Until I get an antenna extension cable, I've been plugging the system into the sound card's audio input on my computer when at home.

It's weird that you don't get the problem with headphones.
Almost sounds like bad shielding on the cable you're using to go from the JVC unit to your audio receiver but you checked that with the iPod.

When you hit the lights and you lose audio, does anything appear on the Sirius receiver display - like "searching for signal" etc?
A long shot but wanted to throw that out there.


----------



## JWKessler (Jun 3, 2004)

No, the JVC does not appear to respond to the power glitches in anyway - other then to mess up the sound. I recently noticed that things like the diswasher starting or the electric water heater kicking in also will cause the sound to briefly cut out. I'm currently looking for a better 12VDC 2000MA power supply. Right now that is my #1 suspect.

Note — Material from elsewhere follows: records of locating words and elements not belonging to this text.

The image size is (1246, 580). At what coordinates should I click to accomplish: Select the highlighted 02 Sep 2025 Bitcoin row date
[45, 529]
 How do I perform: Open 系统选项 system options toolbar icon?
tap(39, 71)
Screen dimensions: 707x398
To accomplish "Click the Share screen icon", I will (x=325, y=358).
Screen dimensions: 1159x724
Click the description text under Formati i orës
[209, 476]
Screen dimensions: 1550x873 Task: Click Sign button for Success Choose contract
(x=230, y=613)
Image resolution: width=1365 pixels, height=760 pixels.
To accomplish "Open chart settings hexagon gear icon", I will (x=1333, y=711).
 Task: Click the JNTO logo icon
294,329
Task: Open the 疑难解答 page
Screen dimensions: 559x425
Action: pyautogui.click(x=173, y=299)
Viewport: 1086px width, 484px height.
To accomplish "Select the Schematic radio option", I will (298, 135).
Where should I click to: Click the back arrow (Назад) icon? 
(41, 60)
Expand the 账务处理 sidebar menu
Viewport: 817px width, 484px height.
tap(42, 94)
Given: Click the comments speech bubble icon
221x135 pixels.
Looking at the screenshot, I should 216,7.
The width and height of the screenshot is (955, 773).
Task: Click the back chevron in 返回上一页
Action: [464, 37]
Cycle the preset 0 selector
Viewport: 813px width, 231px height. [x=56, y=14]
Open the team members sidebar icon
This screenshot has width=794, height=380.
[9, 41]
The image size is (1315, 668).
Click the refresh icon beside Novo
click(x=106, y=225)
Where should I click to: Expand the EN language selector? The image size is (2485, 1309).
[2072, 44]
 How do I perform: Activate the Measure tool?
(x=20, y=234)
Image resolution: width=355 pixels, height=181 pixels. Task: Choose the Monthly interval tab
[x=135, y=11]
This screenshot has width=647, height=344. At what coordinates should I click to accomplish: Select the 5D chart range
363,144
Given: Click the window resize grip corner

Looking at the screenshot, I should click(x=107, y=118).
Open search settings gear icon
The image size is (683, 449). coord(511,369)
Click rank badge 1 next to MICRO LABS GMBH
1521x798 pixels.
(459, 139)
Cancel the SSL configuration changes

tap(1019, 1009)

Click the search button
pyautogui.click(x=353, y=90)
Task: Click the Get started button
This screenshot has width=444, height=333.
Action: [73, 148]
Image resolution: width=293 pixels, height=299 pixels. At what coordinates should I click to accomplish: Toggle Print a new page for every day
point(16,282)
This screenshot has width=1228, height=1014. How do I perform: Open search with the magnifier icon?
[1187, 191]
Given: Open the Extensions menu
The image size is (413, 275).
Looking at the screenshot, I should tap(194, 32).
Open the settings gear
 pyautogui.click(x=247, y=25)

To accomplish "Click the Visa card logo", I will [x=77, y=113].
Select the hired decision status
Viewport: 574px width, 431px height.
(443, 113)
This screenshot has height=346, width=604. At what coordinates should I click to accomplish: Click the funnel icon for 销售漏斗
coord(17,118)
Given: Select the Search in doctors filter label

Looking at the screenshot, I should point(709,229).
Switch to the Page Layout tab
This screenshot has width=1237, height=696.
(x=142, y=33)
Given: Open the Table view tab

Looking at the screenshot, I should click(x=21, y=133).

Still no reply to my message to JVC.

I really like this unit in the car, but I would not recommend it for anyone who wants to use it at home, connected to a stereo system.

Thanks for the reply.


----------



## Guest (Jun 13, 2004)

I like the Audivox. It's a little bulkier than I'd like (compared to the XM Roady, for example) and it seems to run pretty hot but the display is excellent and the mobile dock has an audio out, an FM Tuner and an FM out (for directly connecting to your antenna, I assume).


----------



## Guest (Jun 25, 2004)

I got my SR1000 a couple of weeks ago and absolutely love it. the only problem I had is during installation I had to unplug the antenna and the cable came completely out of the plug, so now I'm searching for a replacement cable end or buying a new antenna. I'm curious if anyone has used the TERK antennas (since they seem to be the only manufacturer) and if they are any better than the stock antenna.
As for your noise - I have found that with my cassette adapter in one vehicle (because it suffers from intense noise on the radio) the audio is "tinny" - more noticeable on talk stations, but in the other car using FM rebroadcast it's the most excellent sound I've heard. 
In the home, you are very obviously getting some feedback from electrical fields because dimmers create an electrical field around themselves and in the wire as they absorb the extra electricity not going to the light. Since the noise isn't coming over headphones or your ipod, the cable to the stereo is picking up the interference and you may have to get a high-quailty shielded cable to eliminate that. A better shielded power supply would help with some of the problem, the interference leaking through the power line.
You may also find out that your home is not grounded well so a lot of the interference that should be absorbed into the house electrical ground is instead emitted. You could eliminate a lot of it by purchasing some surge protectors (which you need anyway) that feature RF Filtering and use them on your fridge, microwave and A/C 
Check out SYCOM Surge Protection - http://www.sycompower.com/product/united_states/

You could also use the car kit with re-broadcast in the house and it might do better.

anyone who knows where to get a good deal on an antenna please email me - [email protected]


----------



## JWKessler (Jun 3, 2004)

Problem Solved!

I finally tracked down the cause of my crackly sound - and it's very odd. Keeping in mind that the noise wasn't present when listening to the receiver with headphones or when listening to my iPod connected to the same audio cable, I began thinking about what was different under those circumstances.

The difference was the ground connection between my stereo receiver's audio input jacks and the JVC's ground point - which is apparantly connected to the AC power line ground through the power brick.

The iPod is battery powered so there is no ground path when listening to it, and of course using headphones breaks the ground path as well. So I thought I might have some sort of ground loop condition. Usually this causes hum or in a car you can hear alternator noise, so the idea seemed a bit far-fetched. Anyway I had a Radio Shack ground isolator from an old car stereo installation and I stuck it in the signal path. The sound has been clean ever since.

These ground isolators are basically a pair of 1:1 ratio audio transformers. They introduce a small amount of distortion (frequency response changes and phase shifts) but the change is hardly noticible, and the fix is absolute.

I still call this a design flaw in the JVC unit, but the fix is simple enough that I can now recommend it for home use. If JVC would add isolation in the power supply (easy to do) this problem would not exist.


----------